[Interface element entries]
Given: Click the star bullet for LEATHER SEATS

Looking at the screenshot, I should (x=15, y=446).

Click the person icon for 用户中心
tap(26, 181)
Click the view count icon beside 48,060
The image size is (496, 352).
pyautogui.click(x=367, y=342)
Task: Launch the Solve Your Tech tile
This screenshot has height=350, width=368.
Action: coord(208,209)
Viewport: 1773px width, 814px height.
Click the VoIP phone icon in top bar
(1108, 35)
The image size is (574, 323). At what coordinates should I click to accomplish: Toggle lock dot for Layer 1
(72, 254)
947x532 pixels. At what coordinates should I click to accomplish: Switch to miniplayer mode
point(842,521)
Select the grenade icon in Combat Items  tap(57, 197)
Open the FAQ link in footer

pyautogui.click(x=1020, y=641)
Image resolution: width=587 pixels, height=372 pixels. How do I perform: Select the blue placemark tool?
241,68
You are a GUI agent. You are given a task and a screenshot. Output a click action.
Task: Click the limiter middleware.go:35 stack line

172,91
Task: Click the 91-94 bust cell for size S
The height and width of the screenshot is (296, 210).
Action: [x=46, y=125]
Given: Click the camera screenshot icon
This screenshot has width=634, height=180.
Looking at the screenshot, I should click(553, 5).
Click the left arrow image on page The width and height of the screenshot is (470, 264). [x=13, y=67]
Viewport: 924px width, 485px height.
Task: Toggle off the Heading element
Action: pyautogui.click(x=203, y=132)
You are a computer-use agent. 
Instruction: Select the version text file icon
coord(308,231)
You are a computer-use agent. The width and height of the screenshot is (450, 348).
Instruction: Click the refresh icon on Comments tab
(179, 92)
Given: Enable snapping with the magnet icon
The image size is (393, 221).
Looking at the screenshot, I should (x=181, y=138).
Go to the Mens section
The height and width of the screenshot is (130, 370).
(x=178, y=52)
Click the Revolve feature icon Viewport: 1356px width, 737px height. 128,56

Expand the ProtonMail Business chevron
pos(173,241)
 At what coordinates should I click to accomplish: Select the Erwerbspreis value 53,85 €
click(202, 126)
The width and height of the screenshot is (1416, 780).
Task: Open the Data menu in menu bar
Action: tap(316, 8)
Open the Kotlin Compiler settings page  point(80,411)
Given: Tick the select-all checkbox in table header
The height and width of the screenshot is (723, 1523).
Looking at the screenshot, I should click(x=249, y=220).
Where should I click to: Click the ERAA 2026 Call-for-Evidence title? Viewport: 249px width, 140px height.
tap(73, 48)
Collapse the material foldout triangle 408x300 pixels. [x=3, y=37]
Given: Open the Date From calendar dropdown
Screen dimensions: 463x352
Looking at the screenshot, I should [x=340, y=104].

EXERCISE INSTRUCTIONS — Copy the entries word for word, starting from the first line and ending with the line that contains "point(842,521)".

PROBLEM SOLUTION —
Given: Click the star bullet for LEATHER SEATS

Looking at the screenshot, I should (x=15, y=446).

Click the person icon for 用户中心
tap(26, 181)
Click the view count icon beside 48,060
The image size is (496, 352).
pyautogui.click(x=367, y=342)
Task: Launch the Solve Your Tech tile
This screenshot has height=350, width=368.
Action: coord(208,209)
Viewport: 1773px width, 814px height.
Click the VoIP phone icon in top bar
(1108, 35)
The image size is (574, 323). At what coordinates should I click to accomplish: Toggle lock dot for Layer 1
(72, 254)
947x532 pixels. At what coordinates should I click to accomplish: Switch to miniplayer mode
point(842,521)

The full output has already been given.